2. They skip the birthday cake.
Orthorexics will not make exceptions for special occasions. They see a colleague’s birthday party as a minefield of refined flours and white sugars and the cupcake-laden conference table as a veritable superfund site. If they have children, they sneak beet root into their kids' gluten-free quinoa brownies.

3. They are anxious about travel.
In food-obsessed New York, L.A., and San Francisco, it’s easy to source vegetables with credentials and meals with arcane, cruelty-free ingredients. But in the hinterlands it’s another story. An orthorexic fears traveling to new places out of concern that designated safe foods will be unavailable.

4. They proselytize.
Whether they are raw-food acolytes or Paleo junkies, orthorexics talk incessantly about the upside to their restrictive lifestyles. Watch for Facebook posts like: "Day five of my juice fast and I’ve never felt so vibrant!" or "Eating like our prehistoric ancestors and my skin is just glowing. #nofilter #cleanliving."

5. They train like superathletes.
Not all orthorexics are exercise fanatics, but when they are, they take things to an extreme. That means multiple workouts in a day, fueled by esoteric micro-meals and lengthy discussions of how best to rehydrate (sports drinks are off the list since they’re totally laden with awful food dyes, by the way).

6. They hate brunch.
Orthorexics show up at dinner parties after the meal has been served and say, "I’ve already eaten." Social gatherings centered on meals rarely work for them, so instead an orthorexic will suggest meeting up for a SoulCycle session, her stainless-steel water bottle in tow.

7. They develop complicated rules.
If orthorexics cheat, they do so in a controlled manner, like designating Sundays as the one day of the week when they allow themselves to eat wheat, or consuming nothing but raw foods until after the sun sets.

8. They become pseudoscientists.
Orthorexics rarely read novels; instead, they immerse themselves in medical journals. Bringing up liver enzymes in casual conversation is fair game.

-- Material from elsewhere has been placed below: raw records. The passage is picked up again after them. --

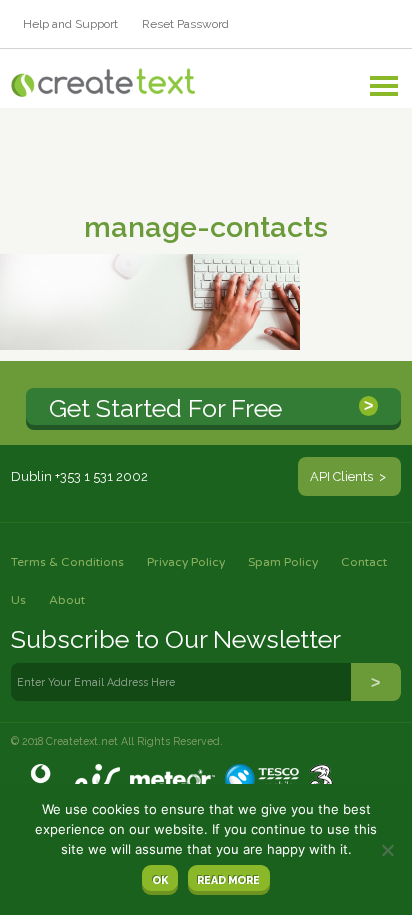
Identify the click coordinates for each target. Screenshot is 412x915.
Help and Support (70, 24)
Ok (160, 880)
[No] (387, 850)
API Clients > (349, 476)
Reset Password (185, 24)
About (67, 600)
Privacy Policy (186, 562)
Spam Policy (283, 562)
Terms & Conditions (67, 562)
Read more (228, 880)
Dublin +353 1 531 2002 (79, 476)
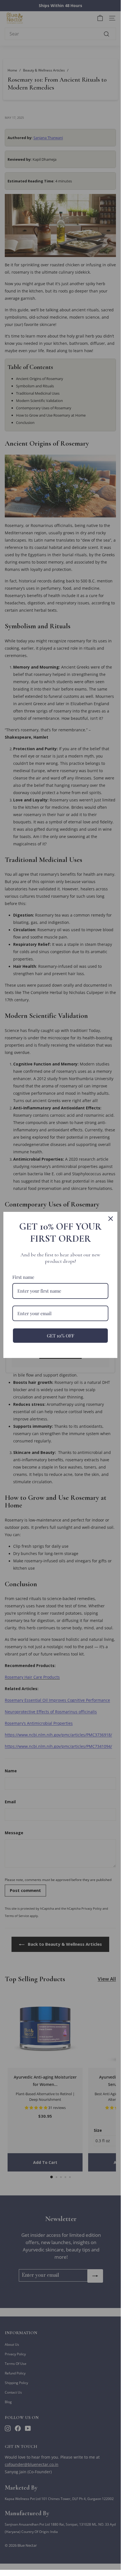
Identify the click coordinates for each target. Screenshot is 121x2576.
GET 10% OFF (60, 1336)
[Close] (110, 1218)
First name (23, 1277)
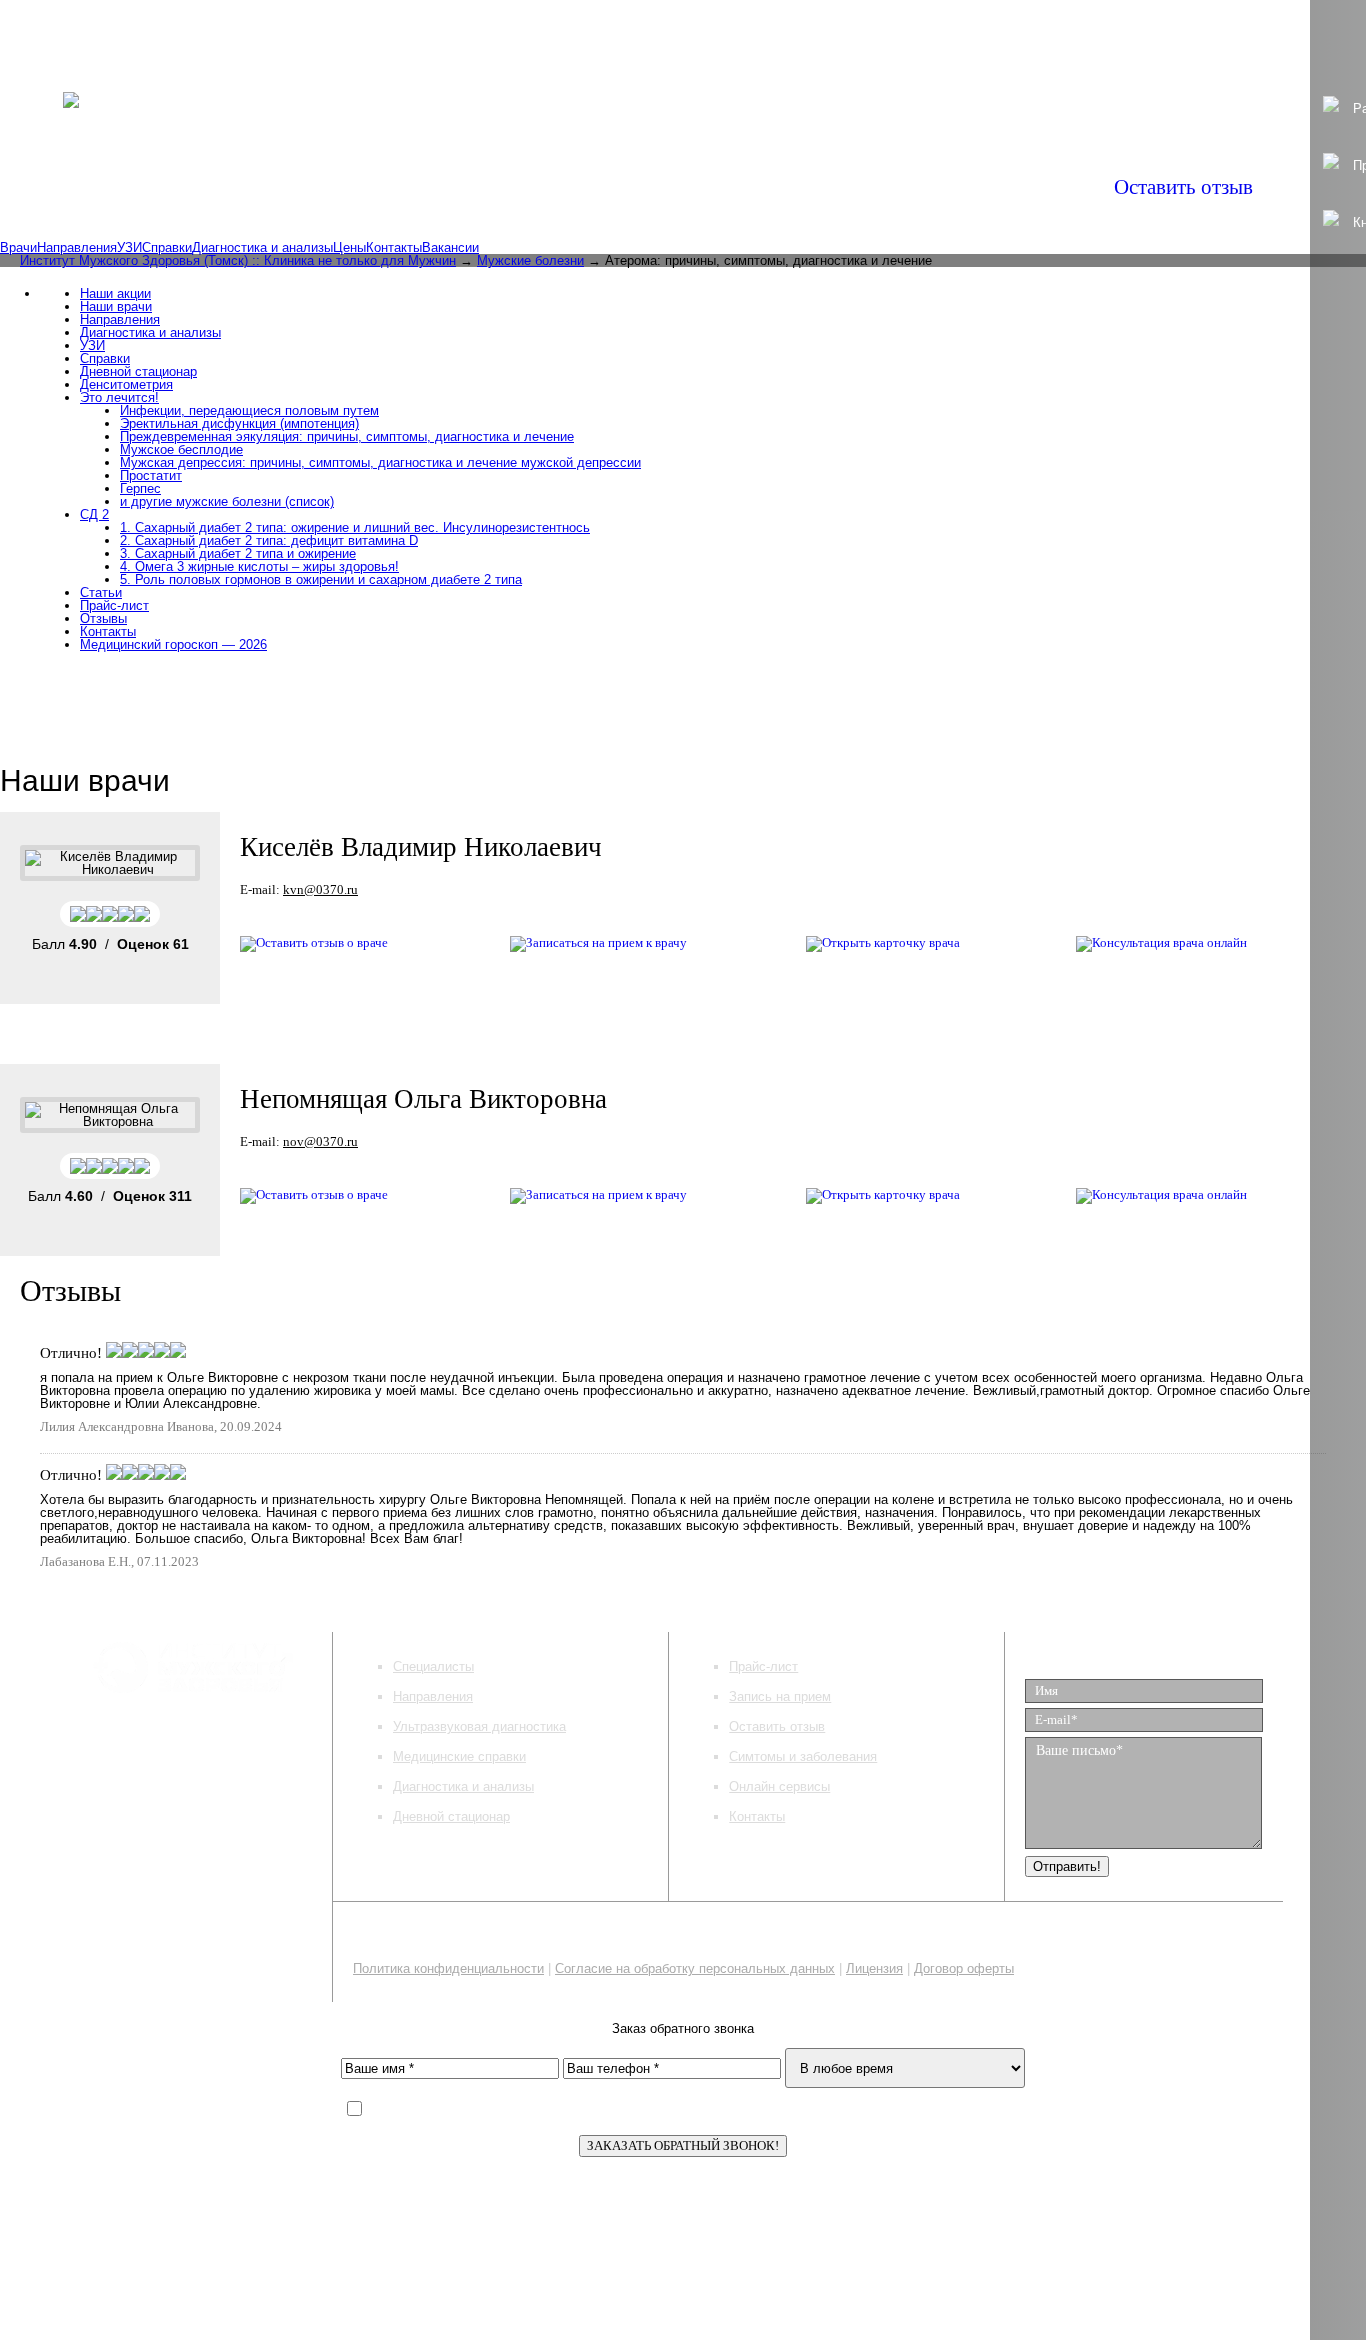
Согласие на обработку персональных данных (695, 1968)
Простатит (151, 475)
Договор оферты (964, 1968)
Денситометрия (126, 384)
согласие (735, 2110)
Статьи (101, 592)
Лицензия (874, 1968)
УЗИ (129, 247)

9. They denigrate others’ unhealthy habits.
Friday night is for documentaries about Monsanto, naturally. Friends who don’t react with the same levels of shock and indignation receive pity and even scorn.

10. They cut out "bad foods" until there are no "good" foods left.
Orthorexics often eschew whole categories of food in the name of the sublime pursuit of clean living: Bananas are way too high on the glycemic index, wheat literally rots in your gut, and even natural fructose is suspect. Eventually, there’s very little left to eat.